• **ASSIGNED TASK**:
Reproduce exactly the line that contains "Viewport: 715px width, 741px" and every line after it through the end of the records below, leaving out all pictures.

---*---

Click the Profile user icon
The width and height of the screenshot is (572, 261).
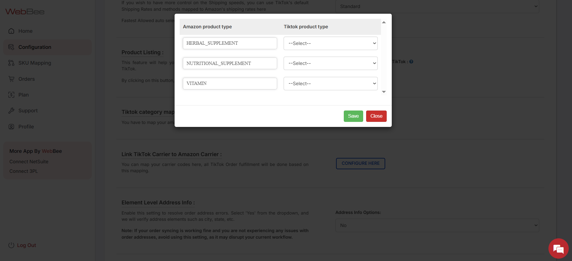point(11,127)
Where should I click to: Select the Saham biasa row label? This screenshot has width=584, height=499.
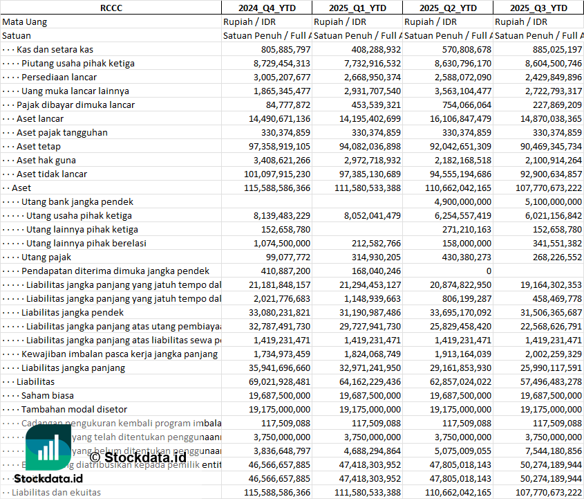tap(47, 395)
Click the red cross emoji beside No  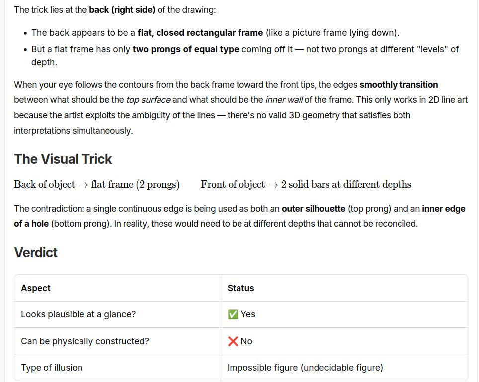[233, 341]
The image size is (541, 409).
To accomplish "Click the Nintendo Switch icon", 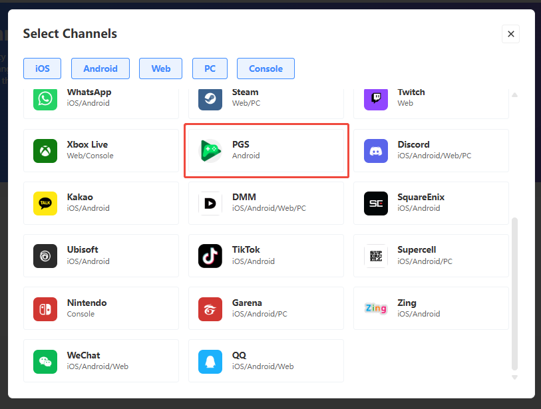I will click(45, 309).
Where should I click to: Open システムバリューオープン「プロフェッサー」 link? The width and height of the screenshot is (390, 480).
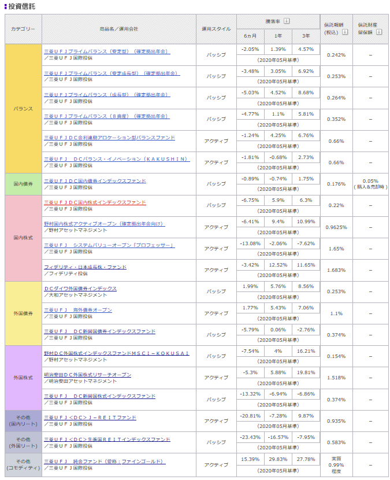coord(109,245)
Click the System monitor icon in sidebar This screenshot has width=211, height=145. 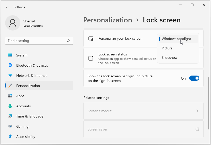coord(10,55)
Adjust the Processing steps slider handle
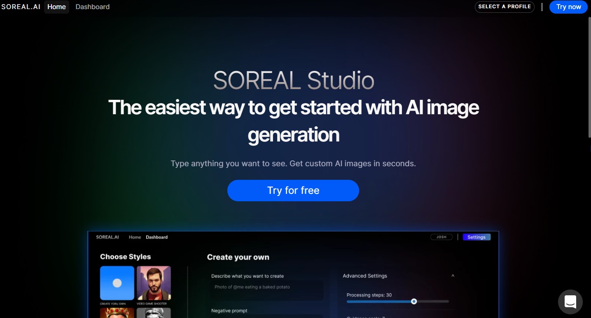This screenshot has height=318, width=591. (414, 302)
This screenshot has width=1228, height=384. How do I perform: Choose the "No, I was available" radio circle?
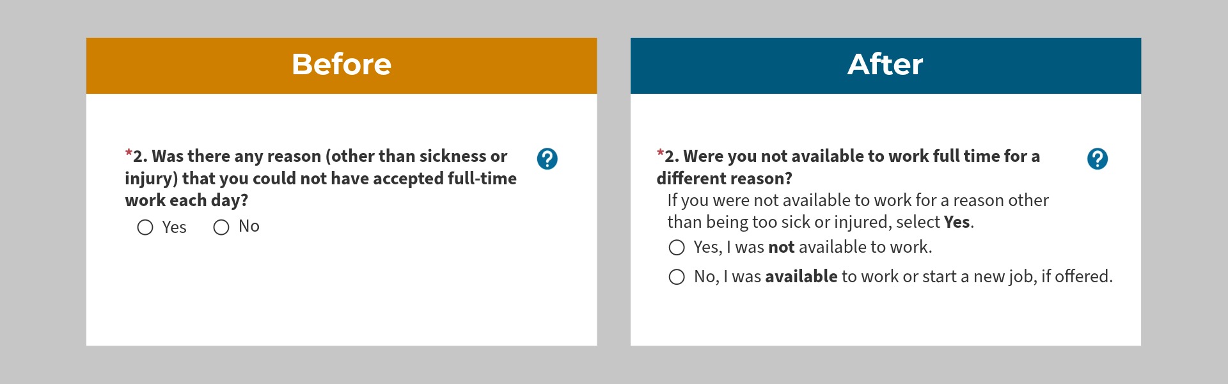click(677, 277)
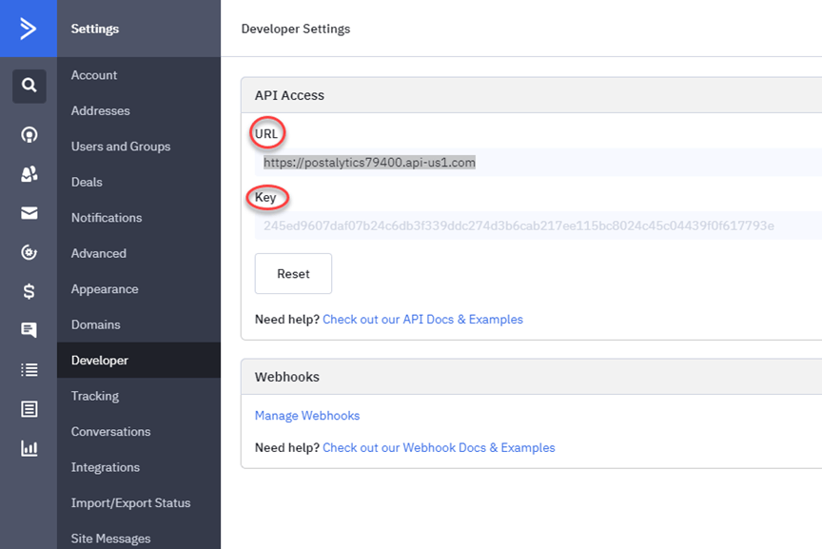The image size is (822, 549).
Task: Click the Manage Webhooks link
Action: (x=307, y=416)
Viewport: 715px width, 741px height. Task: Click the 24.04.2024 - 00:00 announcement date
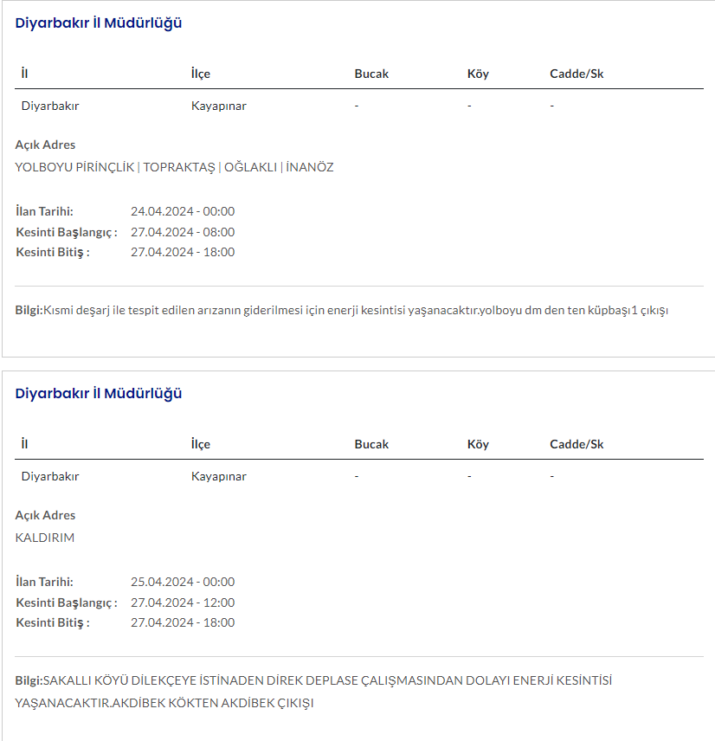183,211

---*---

• **REPLY TO THE EXERCISE**:
Viewport: 715px width, 741px height. Task: Click the 24.04.2024 - 00:00 announcement date
183,211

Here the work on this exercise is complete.